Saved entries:
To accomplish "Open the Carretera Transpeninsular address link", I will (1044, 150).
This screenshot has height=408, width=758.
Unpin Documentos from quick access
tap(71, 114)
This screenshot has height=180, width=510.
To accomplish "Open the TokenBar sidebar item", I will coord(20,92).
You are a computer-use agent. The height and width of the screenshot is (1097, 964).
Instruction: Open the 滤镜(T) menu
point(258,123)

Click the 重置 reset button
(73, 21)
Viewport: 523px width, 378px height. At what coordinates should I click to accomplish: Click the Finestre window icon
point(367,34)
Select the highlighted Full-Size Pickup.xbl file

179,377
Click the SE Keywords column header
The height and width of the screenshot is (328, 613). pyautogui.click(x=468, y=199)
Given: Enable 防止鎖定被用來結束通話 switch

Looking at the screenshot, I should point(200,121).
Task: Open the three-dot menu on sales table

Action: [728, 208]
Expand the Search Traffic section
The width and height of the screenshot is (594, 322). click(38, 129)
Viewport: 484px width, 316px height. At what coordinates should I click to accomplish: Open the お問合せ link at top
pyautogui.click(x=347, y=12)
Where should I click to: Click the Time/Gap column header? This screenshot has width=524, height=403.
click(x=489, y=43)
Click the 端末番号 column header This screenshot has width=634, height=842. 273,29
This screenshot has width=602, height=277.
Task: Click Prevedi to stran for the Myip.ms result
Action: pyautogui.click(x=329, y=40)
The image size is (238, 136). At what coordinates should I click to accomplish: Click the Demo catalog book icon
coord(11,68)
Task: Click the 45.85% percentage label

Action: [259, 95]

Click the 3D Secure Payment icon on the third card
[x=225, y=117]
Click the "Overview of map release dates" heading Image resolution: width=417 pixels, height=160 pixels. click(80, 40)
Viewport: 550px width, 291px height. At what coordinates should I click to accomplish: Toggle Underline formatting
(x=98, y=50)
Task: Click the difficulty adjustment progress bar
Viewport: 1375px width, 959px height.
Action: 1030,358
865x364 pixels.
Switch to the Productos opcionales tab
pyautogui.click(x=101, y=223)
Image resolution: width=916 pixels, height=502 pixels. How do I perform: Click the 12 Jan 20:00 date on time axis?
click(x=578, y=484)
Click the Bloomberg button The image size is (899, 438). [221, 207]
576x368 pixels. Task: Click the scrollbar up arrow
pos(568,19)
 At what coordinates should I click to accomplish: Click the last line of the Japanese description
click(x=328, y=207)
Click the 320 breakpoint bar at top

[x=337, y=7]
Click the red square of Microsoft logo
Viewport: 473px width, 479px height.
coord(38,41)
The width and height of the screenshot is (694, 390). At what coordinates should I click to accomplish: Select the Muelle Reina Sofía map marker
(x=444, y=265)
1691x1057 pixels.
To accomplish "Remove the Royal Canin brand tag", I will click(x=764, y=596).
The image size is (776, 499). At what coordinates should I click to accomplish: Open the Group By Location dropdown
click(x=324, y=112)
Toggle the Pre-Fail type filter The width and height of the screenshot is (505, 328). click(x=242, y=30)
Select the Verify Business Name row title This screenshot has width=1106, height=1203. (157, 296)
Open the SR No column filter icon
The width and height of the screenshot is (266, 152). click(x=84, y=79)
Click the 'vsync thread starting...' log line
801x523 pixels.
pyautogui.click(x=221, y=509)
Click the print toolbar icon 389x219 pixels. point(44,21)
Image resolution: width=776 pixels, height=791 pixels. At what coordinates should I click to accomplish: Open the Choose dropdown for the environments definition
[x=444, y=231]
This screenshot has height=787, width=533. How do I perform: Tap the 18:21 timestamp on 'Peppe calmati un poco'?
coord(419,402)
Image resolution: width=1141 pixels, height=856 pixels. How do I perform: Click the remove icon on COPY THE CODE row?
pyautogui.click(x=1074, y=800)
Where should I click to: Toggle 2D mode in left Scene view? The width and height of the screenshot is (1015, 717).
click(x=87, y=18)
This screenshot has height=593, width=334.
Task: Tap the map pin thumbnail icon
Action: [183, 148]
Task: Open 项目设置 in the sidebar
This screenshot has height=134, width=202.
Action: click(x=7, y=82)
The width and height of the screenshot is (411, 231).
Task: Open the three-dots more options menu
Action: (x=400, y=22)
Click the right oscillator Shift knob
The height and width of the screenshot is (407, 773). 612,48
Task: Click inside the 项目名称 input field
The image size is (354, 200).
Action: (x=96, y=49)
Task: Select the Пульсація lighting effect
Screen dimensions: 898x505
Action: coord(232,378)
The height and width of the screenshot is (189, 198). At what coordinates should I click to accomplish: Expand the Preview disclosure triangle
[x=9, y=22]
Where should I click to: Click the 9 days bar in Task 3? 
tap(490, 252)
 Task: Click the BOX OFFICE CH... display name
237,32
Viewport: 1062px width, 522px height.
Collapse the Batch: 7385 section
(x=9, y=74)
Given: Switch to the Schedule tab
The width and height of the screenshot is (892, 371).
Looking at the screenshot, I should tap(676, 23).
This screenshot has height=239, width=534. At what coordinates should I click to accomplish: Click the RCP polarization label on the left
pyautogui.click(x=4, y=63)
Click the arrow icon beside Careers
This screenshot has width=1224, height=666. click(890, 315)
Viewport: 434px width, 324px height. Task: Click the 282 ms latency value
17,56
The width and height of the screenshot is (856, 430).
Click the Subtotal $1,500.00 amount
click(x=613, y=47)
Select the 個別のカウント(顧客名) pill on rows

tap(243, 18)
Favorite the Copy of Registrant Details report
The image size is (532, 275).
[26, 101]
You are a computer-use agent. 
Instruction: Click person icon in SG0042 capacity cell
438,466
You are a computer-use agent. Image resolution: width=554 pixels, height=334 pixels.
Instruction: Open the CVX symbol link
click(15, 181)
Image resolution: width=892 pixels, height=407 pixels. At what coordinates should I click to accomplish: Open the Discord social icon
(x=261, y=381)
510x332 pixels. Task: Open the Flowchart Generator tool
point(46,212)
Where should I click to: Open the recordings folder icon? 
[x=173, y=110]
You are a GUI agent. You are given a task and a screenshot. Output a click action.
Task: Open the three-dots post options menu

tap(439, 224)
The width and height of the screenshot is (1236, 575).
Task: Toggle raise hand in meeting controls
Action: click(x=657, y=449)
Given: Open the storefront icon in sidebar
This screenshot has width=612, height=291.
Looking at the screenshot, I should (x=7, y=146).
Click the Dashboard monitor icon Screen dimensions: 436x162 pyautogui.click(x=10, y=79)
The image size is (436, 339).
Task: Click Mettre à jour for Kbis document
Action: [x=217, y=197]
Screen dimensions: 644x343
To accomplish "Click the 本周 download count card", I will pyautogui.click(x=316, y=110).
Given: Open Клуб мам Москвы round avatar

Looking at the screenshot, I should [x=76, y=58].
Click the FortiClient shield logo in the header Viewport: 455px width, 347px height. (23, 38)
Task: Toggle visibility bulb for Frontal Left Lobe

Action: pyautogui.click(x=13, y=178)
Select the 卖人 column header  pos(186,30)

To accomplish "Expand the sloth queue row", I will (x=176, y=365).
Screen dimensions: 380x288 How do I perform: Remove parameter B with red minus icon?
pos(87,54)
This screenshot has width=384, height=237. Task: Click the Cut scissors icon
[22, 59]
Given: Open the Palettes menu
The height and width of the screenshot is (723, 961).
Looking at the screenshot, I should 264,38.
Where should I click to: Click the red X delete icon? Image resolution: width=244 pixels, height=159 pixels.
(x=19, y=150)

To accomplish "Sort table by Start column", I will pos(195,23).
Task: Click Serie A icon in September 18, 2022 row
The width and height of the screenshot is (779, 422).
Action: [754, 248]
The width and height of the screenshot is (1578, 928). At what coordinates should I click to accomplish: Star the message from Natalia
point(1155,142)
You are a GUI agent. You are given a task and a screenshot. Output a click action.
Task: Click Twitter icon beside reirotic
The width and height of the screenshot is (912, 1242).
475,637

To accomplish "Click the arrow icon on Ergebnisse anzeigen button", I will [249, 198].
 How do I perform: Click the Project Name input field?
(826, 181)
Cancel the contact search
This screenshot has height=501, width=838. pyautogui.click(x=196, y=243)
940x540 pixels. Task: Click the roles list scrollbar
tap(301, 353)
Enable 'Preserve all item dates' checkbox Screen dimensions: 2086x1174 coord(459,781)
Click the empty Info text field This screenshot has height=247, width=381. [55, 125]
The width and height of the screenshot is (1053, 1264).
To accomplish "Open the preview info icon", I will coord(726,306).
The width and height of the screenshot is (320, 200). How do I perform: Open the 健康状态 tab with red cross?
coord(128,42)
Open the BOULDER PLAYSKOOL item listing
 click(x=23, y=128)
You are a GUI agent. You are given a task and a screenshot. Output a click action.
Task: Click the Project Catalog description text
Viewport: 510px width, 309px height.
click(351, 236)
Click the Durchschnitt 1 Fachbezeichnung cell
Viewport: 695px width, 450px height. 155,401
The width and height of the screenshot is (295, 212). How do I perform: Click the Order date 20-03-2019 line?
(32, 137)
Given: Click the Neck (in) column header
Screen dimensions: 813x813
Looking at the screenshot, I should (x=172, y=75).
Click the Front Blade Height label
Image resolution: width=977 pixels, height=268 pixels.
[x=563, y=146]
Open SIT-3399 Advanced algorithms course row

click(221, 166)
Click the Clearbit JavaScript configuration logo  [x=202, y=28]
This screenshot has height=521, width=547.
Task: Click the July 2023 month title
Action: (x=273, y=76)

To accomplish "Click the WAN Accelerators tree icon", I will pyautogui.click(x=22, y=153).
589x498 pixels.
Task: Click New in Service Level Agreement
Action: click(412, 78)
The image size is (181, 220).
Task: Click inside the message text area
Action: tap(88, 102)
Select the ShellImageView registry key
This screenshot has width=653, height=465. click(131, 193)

### Task to complete
Using the entries above, give again exactly the lines from the line holding "Screen dimensions: 898x505" through the line holding "Viewport: 1062px width, 522px height.". Include both end lines and nothing else.

### Exercise solution
Screen dimensions: 898x505
Action: coord(232,378)
The height and width of the screenshot is (189, 198). At what coordinates should I click to accomplish: Expand the Preview disclosure triangle
[x=9, y=22]
Where should I click to: Click the 9 days bar in Task 3? 
tap(490, 252)
 Task: Click the BOX OFFICE CH... display name
237,32
Viewport: 1062px width, 522px height.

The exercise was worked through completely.